PROMPT:
In exact form, please repeat the records from their opening line down to the line with "Task: Open the relevant", including that line.
________________________________________
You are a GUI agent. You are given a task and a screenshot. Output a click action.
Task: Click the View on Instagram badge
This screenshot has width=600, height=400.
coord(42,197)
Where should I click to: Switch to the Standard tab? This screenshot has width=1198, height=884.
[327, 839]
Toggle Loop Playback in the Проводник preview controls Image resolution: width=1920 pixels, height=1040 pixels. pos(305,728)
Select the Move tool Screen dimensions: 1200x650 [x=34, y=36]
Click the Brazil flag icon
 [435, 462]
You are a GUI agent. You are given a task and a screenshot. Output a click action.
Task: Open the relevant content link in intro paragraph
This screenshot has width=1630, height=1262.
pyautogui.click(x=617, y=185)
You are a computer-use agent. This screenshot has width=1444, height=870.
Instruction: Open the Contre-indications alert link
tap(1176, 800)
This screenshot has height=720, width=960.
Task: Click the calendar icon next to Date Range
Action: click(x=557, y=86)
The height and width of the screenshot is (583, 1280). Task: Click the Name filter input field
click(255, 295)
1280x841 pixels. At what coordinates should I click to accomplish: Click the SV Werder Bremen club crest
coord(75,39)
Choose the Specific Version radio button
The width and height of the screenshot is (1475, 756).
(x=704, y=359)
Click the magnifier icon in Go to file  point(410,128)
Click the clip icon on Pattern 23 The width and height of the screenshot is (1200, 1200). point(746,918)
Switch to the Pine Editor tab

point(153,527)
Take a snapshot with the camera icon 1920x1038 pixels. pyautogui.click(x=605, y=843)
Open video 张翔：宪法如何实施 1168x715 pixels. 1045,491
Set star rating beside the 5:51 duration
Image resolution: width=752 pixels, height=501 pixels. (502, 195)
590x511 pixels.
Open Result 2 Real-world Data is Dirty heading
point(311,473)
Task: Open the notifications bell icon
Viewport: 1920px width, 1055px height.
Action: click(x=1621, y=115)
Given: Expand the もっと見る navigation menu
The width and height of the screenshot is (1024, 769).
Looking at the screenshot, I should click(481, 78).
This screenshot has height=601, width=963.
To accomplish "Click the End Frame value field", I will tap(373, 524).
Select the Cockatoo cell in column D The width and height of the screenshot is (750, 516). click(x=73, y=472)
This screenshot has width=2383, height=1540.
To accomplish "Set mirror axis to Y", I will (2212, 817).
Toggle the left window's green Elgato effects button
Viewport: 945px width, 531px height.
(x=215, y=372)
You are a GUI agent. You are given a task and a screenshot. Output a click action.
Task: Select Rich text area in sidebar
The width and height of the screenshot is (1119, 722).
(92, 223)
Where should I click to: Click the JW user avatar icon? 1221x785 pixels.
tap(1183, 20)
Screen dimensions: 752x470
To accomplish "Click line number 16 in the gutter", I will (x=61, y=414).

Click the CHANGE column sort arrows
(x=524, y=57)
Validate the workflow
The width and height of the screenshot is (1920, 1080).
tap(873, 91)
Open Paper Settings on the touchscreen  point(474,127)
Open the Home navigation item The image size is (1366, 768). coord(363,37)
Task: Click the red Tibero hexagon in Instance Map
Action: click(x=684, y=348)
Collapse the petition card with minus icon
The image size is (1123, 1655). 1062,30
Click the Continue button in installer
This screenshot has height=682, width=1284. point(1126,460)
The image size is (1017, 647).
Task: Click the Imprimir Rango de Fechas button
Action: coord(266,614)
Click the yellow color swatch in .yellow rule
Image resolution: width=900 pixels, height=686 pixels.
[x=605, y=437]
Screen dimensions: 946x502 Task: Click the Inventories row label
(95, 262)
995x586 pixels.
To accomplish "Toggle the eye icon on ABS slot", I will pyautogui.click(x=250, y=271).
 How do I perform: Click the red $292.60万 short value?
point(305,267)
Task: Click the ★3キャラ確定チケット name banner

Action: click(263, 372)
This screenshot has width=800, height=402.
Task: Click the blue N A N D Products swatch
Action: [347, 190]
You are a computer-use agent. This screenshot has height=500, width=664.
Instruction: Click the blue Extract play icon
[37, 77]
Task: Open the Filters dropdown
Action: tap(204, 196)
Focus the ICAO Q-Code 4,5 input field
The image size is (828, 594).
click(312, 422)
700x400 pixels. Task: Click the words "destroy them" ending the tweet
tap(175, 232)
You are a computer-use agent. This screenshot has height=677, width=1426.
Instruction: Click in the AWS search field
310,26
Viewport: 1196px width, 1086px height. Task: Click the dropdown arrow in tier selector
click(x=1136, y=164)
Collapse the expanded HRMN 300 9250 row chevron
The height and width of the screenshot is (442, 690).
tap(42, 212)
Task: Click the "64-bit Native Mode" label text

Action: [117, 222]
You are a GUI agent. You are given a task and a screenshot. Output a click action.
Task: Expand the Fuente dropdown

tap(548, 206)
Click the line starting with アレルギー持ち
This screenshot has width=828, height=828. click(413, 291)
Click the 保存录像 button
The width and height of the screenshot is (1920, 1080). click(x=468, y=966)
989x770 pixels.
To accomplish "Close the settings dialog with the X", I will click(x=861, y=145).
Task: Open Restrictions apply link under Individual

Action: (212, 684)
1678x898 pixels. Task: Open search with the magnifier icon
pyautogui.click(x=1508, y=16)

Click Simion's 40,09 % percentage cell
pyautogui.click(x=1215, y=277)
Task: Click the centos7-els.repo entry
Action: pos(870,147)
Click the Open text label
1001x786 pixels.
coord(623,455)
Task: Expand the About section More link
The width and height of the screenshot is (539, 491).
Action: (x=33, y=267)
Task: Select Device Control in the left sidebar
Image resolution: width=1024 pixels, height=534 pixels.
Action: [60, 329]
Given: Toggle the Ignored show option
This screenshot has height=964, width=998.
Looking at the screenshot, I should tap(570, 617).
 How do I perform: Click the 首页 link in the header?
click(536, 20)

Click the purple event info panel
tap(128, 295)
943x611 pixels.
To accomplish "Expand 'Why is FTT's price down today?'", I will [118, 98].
________________________________________
WRITTEN SOLUTION:
You are a GUI agent. You are given a task and a screenshot. Output a click action.
Task: Click the View on Instagram badge
This screenshot has width=600, height=400.
coord(42,197)
Where should I click to: Switch to the Standard tab? This screenshot has width=1198, height=884.
[327, 839]
Toggle Loop Playback in the Проводник preview controls Image resolution: width=1920 pixels, height=1040 pixels. pos(305,728)
Select the Move tool Screen dimensions: 1200x650 [x=34, y=36]
Click the Brazil flag icon
 [435, 462]
You are a GUI agent. You are given a task and a screenshot. Output a click action.
Task: Open the relevant content link in intro paragraph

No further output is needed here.